◆ **What you need to do**
Give all the records again, with no alterations.

◆ **Data shown**

++++

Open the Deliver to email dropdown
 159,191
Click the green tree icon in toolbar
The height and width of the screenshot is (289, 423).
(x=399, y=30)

++++

◆ **Task response**
Open the Deliver to email dropdown
 159,191
Click the green tree icon in toolbar
The height and width of the screenshot is (289, 423).
(x=399, y=30)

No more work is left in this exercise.